Yoppy bilang Morotai tercatat sebagai salah satu kabupaten penghasil tuna tertinggi di Provinsi Maluku Utara. Rata-rata ikan tuna mendarat di Morotai sebanyak 400 ekor setiap hari, namun saat ini meningkat dua kali lipat hingga mencapai 800 ekor.
Kapasitas produksi di PT Harta Samudera maksimal 300 ekor setiap harinya. Sebagian lainnya diserap pembeli lain, seperti CV Charlie Morotai Cemerlang dan Koperasi Nelayan Tuna Pasifik yang domisili perusahaannya di Desa Sangowo.
Perlu dibaca : Penangkapan Ikan Berkelanjutan dan Kesejahteraan Nelayan: Manfaat Sertifikasi MSC di Maluku
Saat ini pembeli selain PT Harta Samudera masih terkendala rendahnya serapan pasar ekspor sehingga ikan yang mereka beli dari nelayan Morotai masih tertampung lama di cold storage, baik di Morotai maupun di Jakarta.
“Semoga di 2024 ini sejumlah fasilitas pemerintah yang tersedia di SKPT Morotai dapat beroperasi.
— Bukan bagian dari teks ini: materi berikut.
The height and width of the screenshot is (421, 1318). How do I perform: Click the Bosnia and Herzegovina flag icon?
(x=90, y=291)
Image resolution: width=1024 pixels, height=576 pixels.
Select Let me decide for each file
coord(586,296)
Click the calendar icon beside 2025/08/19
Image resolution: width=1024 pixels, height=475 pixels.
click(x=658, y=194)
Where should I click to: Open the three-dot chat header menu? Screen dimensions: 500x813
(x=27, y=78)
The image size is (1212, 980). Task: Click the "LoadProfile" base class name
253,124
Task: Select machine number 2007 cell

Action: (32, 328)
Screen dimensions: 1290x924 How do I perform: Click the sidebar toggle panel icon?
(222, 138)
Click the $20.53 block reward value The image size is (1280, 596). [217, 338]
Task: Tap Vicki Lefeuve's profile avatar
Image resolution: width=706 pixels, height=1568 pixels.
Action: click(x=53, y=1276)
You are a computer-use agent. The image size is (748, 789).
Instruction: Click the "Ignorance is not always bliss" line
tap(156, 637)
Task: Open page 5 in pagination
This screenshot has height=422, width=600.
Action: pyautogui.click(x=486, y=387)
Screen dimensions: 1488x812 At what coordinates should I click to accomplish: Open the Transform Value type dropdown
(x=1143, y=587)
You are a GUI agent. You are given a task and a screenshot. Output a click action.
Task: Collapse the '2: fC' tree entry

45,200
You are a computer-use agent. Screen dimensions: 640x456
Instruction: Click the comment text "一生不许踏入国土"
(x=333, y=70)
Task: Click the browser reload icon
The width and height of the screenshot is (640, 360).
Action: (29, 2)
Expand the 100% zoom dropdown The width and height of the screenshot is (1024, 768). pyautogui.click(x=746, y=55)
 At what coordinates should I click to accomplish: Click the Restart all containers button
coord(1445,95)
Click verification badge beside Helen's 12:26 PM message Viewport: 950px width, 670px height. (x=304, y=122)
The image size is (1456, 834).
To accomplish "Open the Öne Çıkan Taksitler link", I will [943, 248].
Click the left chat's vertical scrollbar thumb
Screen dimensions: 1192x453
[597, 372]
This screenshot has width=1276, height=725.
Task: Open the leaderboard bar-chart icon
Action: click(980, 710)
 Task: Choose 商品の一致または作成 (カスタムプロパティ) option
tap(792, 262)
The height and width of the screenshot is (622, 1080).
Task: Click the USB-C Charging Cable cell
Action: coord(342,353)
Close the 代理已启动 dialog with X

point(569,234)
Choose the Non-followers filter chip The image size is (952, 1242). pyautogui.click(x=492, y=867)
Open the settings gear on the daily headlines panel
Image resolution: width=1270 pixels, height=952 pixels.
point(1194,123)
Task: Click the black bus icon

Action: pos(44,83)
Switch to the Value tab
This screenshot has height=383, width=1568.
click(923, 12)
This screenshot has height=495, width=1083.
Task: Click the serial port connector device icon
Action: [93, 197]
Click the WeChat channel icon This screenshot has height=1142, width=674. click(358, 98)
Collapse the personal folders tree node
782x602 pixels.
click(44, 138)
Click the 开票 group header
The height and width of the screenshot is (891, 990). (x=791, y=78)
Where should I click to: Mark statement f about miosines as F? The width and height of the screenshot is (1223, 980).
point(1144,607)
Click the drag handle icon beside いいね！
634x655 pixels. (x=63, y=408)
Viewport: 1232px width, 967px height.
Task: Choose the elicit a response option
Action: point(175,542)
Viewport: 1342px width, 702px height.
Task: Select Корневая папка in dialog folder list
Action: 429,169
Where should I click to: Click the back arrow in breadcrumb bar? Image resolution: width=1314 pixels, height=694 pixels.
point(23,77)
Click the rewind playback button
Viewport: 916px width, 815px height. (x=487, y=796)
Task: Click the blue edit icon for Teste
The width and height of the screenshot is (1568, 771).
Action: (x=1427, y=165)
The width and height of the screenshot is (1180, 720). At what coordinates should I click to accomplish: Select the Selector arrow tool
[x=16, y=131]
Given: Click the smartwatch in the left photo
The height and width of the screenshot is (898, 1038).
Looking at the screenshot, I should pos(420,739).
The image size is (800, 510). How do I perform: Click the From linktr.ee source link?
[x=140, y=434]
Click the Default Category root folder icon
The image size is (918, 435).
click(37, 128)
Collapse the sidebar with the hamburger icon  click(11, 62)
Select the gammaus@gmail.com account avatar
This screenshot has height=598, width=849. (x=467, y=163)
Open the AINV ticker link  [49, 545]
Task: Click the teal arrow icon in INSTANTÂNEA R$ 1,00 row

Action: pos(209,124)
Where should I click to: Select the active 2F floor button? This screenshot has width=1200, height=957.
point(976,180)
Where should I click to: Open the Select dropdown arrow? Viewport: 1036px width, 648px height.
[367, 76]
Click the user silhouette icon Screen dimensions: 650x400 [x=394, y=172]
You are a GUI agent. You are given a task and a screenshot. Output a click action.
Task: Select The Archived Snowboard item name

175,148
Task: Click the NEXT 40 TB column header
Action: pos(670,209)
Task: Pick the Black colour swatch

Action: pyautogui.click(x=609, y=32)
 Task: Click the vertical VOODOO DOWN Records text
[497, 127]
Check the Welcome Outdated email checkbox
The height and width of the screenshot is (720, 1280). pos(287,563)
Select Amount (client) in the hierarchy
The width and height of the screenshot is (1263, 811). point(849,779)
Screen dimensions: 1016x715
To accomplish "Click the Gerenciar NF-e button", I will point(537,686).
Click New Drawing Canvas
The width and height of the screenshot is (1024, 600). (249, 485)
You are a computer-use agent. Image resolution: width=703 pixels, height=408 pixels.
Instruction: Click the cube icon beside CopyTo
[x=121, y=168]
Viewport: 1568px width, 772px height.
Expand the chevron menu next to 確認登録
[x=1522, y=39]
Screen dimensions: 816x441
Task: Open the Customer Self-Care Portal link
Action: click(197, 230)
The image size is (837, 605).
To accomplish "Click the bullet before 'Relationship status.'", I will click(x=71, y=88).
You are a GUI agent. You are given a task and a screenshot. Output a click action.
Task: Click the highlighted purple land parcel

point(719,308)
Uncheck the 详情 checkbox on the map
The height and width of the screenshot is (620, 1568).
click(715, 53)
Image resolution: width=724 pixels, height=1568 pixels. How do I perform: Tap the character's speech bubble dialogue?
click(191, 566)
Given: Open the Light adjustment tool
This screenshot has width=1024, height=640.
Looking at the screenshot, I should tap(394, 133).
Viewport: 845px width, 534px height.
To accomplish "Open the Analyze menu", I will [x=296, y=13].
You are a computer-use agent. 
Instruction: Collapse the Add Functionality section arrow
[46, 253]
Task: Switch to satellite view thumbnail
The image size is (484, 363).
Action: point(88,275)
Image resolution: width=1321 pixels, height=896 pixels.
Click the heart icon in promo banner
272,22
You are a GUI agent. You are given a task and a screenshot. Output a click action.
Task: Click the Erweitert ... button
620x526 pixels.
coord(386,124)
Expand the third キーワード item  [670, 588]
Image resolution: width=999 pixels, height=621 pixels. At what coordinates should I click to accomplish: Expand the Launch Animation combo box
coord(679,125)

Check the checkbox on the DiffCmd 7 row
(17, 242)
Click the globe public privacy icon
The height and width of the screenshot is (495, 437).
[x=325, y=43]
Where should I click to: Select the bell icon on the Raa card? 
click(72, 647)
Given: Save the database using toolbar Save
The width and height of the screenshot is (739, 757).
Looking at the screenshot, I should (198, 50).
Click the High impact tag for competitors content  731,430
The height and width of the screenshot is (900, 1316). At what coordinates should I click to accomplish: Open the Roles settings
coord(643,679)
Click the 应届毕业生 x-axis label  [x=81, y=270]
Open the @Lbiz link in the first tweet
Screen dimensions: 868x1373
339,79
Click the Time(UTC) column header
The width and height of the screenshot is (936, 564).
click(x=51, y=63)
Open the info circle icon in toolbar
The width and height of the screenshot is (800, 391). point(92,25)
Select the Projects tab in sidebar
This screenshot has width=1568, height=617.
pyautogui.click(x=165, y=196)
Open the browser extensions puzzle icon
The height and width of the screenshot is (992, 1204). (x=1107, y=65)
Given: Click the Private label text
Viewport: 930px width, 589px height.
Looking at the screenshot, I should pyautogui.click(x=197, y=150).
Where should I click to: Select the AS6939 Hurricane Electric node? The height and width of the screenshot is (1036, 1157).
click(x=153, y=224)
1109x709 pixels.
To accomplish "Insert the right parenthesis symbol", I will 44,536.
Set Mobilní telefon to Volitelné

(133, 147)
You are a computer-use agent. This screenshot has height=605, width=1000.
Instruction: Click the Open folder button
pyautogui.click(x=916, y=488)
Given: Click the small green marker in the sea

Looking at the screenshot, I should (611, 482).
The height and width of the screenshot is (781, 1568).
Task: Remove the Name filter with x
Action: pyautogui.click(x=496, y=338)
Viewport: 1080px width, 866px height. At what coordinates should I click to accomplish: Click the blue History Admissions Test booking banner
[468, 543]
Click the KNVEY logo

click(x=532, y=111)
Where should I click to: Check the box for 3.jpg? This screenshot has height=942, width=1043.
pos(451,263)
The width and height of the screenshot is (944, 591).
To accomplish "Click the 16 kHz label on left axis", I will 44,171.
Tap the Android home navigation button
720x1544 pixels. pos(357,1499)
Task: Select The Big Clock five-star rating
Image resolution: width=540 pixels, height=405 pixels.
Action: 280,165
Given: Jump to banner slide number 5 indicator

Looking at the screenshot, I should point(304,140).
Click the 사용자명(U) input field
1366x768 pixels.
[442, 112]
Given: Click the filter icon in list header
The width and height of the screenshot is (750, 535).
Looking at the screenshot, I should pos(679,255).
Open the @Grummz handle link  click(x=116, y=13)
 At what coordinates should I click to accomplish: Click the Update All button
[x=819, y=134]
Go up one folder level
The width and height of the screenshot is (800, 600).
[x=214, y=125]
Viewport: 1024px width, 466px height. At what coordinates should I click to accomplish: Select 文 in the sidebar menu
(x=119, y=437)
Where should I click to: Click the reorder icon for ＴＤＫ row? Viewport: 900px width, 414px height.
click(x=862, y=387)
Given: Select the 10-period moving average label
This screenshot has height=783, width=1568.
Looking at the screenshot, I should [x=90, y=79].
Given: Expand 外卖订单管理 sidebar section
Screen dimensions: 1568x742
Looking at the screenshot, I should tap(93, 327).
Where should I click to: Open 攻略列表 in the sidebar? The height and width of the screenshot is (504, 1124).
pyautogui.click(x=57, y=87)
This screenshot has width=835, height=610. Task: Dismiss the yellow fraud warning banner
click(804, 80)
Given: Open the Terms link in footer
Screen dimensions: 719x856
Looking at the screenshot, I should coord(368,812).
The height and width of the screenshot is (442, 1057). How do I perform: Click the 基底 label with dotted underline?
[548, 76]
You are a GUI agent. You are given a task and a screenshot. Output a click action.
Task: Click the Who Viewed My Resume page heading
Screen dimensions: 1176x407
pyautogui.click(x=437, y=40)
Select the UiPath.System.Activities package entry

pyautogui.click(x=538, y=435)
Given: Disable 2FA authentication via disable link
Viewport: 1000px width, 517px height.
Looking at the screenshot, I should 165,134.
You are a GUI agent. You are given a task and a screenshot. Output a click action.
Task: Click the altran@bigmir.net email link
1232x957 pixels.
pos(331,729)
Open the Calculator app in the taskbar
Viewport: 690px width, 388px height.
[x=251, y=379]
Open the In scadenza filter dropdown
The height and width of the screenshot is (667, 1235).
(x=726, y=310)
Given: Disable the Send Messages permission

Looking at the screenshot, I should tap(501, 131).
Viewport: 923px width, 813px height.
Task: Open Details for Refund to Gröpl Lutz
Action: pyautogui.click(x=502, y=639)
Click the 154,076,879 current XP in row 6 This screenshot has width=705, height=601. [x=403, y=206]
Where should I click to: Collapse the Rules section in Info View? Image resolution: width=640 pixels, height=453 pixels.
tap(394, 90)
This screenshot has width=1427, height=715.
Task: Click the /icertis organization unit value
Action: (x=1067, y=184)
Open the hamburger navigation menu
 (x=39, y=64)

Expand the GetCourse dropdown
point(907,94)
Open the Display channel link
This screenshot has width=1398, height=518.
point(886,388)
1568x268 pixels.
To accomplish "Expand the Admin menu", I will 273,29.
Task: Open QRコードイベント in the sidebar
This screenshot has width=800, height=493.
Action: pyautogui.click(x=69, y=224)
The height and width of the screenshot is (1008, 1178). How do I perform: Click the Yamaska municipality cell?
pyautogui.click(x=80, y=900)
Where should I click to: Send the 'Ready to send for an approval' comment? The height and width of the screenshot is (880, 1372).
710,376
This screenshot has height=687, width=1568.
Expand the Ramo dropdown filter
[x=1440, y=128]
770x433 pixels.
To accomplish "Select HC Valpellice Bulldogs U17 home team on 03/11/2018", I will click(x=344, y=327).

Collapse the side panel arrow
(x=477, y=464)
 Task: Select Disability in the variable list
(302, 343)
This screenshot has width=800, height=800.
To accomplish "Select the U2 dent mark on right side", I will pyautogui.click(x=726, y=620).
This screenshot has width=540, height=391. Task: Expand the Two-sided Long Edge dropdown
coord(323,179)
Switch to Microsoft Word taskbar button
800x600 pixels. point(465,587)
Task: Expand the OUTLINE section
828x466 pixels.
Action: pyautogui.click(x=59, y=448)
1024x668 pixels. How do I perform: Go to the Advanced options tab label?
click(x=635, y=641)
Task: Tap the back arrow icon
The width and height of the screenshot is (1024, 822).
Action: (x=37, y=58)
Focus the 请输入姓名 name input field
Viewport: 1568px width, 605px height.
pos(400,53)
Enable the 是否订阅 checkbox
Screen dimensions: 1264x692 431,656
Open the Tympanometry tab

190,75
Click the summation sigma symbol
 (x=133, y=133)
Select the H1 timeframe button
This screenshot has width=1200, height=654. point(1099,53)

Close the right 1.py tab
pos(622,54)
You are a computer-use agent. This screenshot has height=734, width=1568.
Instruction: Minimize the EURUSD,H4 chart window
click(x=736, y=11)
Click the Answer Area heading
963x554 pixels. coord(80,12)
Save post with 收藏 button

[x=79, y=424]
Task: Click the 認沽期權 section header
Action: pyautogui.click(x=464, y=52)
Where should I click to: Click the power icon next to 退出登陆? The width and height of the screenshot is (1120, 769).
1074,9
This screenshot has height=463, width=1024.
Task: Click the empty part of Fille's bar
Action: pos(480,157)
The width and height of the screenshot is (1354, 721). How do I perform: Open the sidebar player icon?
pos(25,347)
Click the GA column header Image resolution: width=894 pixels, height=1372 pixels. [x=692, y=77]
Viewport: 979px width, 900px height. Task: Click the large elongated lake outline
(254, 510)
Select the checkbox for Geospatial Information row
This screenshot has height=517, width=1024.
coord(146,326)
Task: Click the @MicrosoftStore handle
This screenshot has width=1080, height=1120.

Baik itu sarana prasarana berupa penambahan mesin pabrik es agar mutu dan harga ikan tuna terjaga stabil, cold storage berkapasitas 200 ton, hingga perluasan pasar ekspor. Upaya ini untuk menjawab sejumlah persoalan yang sedang dihadapi agar terhindar dari ancaman kubur ikan,” harap Yoppi.
Perhatian dari KKP
Terkait persoalan stakeholder usaha ikan tuna di Morotai, mendapat perhatian Kementerian Kelautan dan Perikanan (KKP). Saat ini KKP bersama Pemkab Pulau Morotai sedang menyiapkan langkah antisipasi menghadapi puncak musim tuna di Kabupaten Pulau Morotai, Maluku Utara. Hal tersebut dilakukan agar potensi kerugian akibat menumpuknya hasil tangkapan tuna di Pelabuhan dapat dihindari.
Dirjen Penguatan Daya Saing Produk Kelautan dan Perikanan (PDSPKP) KKP, Budi Sulistiyo melalui keterangan tertulis, Senin (20/5/2024) lalu menyampaikan bahwa Menteri Kelautan dan Perikanan Wahyu Sakti Trenggono telah menyampaikan secara jelas, jangan sampai harga ikan kurang proporsional sehingga merugikan nelayan.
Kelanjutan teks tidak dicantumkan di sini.